L’interpellé sursauta. Cela faisait longtemps que plus personne n’osait l’appeler ainsi! En tout cas devant lui.
«Aaah, pardon, Sasuke. Je sais que tu n’es plus le jeune garçon à qui j’enseignais, mais que veux-tu, les vieilles habitudes ont la vie dure!
— Même à cette époque, je vous trouvais un peu trop familier avec vos élèves.
— Vraiment? fit distraitement le ninja en le servant.
— Le terme exact serait “trop proche”. D’un élève en particulier. En particulier un certain matin, le dernier où vous êtes arrivé en cours avec plus de deux heures et demie de retard.
— Vraiment...»
Kakashi versait le café dans sa propre tasse à présent. Et Sasuke eut beau ouvrir les yeux, le liquide ne trembla pas. Reportant son attention sur le visage amer et calme de son ancien professeur, l’adepte de la ténébrattitude mit tout son savoir dans un de ces sourires d’une moquerie acide dont il avait le secret. S’il avait gardé le regard fixé sur ses mains, il les aurait vu frissonner. Mais Kakashi gardait une figure impassible.
«Surprenant ce que Pakkun a laissé entendre tout à l’heure.
— N’est-ce pas? Hélas, la pauvre bête n’a plus toute sa tête.
— Dans ce cas, la raison pour laquelle vous avez réagi aussi violemment à ses paroles est?
— Je craignais qu’il ne t’importune, voyons! Un ninja comme toi n’a pas de temps à perdre avec les divagations d’un chien sénile, je me trompe?
— Je n’y avais de toute manière pas prêté attention.
— Et tu as eu raison!» conclut l’homme aux cheveux gris.
Sur ces bonnes paroles, il porta la tasse à ses lèvres et but une gorgée. Gorgée qu’il s’empressa de recracher aussitôt.
«Sasuke-kun! Tu es venu m’aider ou m’empoisonner?»
Devant l’air froid du ninja, Kakashi se reprit.
«Bon, d’accord, il n’est pas absolument imbuvable. Le goût surprend au début, après le palais s’habitue...»
Il ingurgita une nouvelle gorgée.
«... plus ou moins vite.»
Sasuke garda sa moue pincée. Kakashi reposa la tasse et, posant aussi ses coudes sur la table, se prit la tête dans les mains. La serviette qui était restée perchée tout ce temps sur son crâne glissa sur ses épaules.
«Écoute, Sasuke, dit-il d’une voix fatiguée. J’aimerais que tu partes maintenant. Je ne suis pas en mesure de recevoir qui que ce soit et je n’ai aucune envie d’être épaulé ou aidé ou soutenu ou consolé ou je ne sais quel nom vous donnez à ce pour quoi tu as été envoyé chez moi. Alors, pourrais-tu t’en aller, s’il-te-plaît?»
Sans un mot, le jounin à qui s’adressait cette requête ultime d’un homme abattu et fier se leva et s’avança vers la porte. Il attrapa la poignée et se figea, hésitant. Puis il baissa la tête et sembla se recueillir quelques secondes. Quand il parla, son intonation fut basse et rauque.
«N’est-ce pas plutôt la peur de révéler votre faiblesse qui vous fait tenir ce discours?»

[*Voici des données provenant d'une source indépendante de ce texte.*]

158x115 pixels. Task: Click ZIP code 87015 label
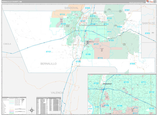(147, 33)
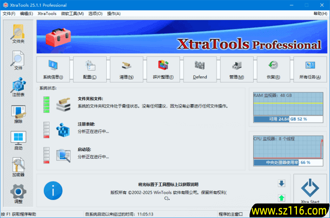Click the 碎片整理 toolbar button

(163, 69)

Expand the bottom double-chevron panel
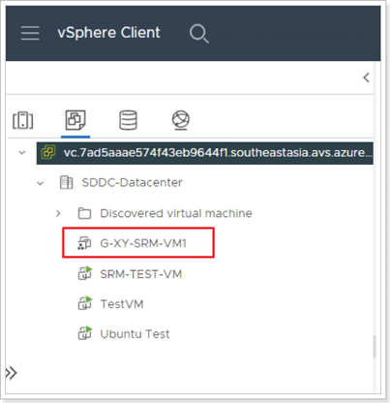[12, 373]
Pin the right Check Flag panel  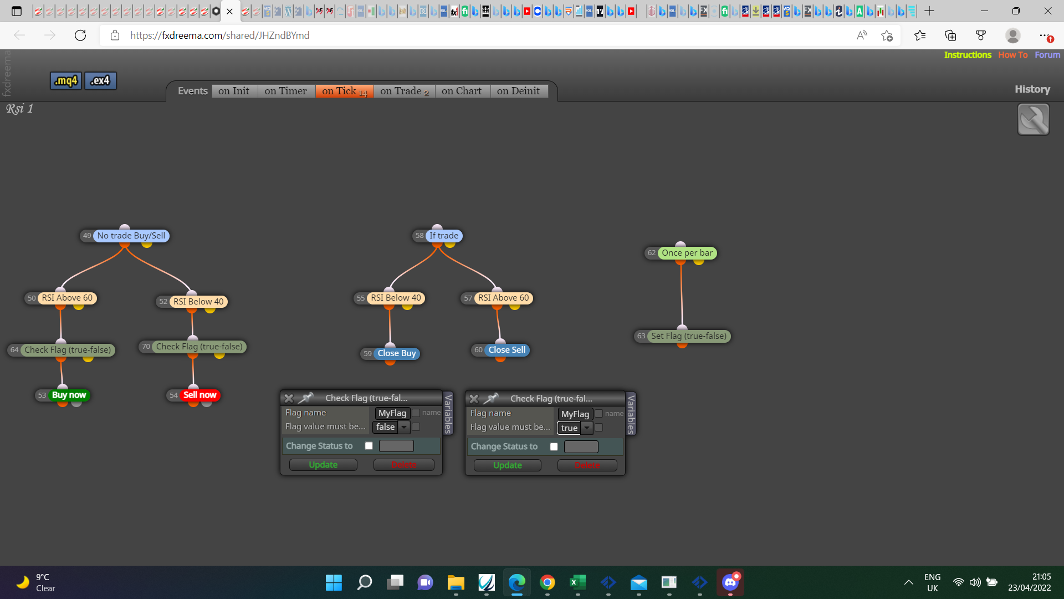click(491, 399)
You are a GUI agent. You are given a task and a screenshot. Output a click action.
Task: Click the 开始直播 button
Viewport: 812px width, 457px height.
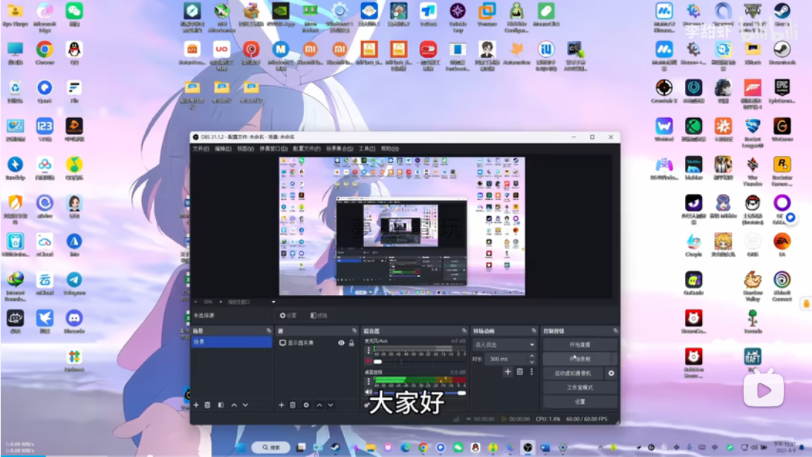click(x=579, y=345)
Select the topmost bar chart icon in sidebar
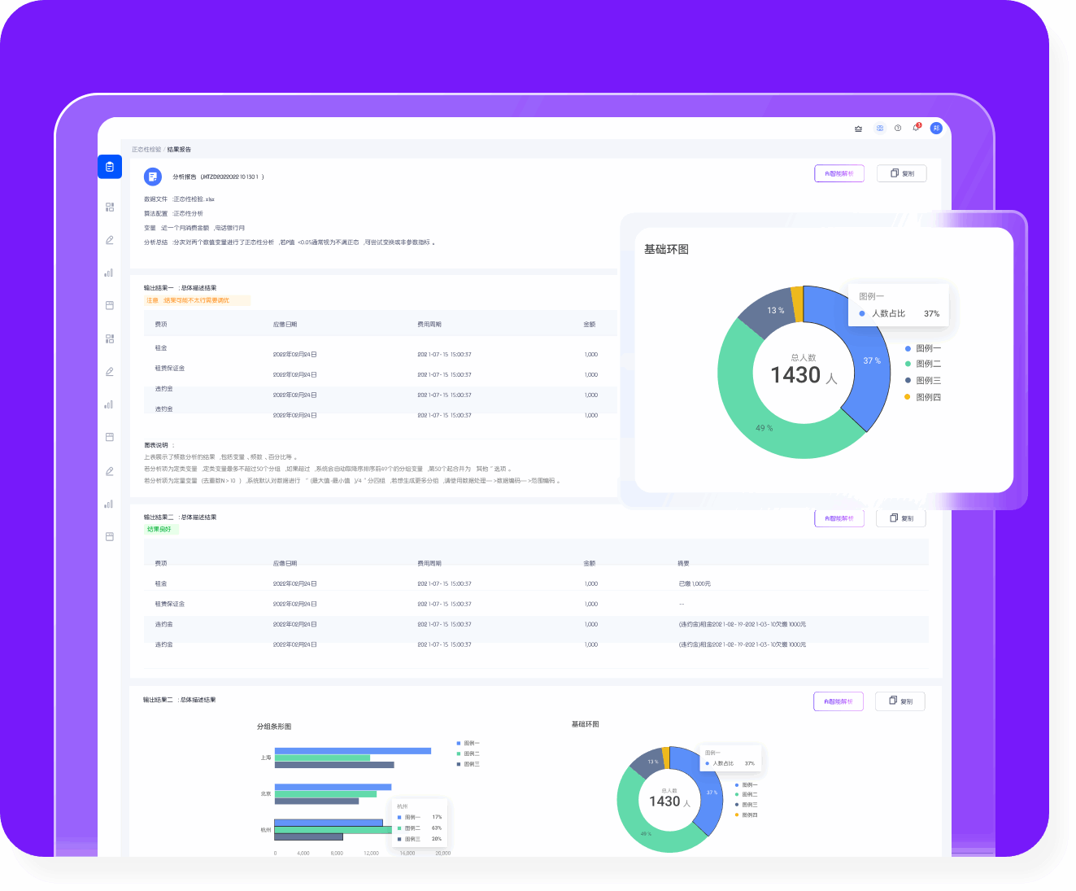Viewport: 1076px width, 891px height. 109,273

Un soupir monta du centre de la pièce.
«Si c’est ce qu’il te plaît de croire...
— Quand... quand mes parents sont morts, assassinés par mon frère, je ne voulais pour rien au monde qu’on puisse voir à quel point cela me faisait souffrir. Je me sentais doublement coupable: de n’avoir rien pu faire pour les sauver et de pleurer leur départ d’une façon égoïste avec la pensée que leur mort m’a marqué plus dans ce qu’elle me retirait que dans ce qui leur avait été enlevé.»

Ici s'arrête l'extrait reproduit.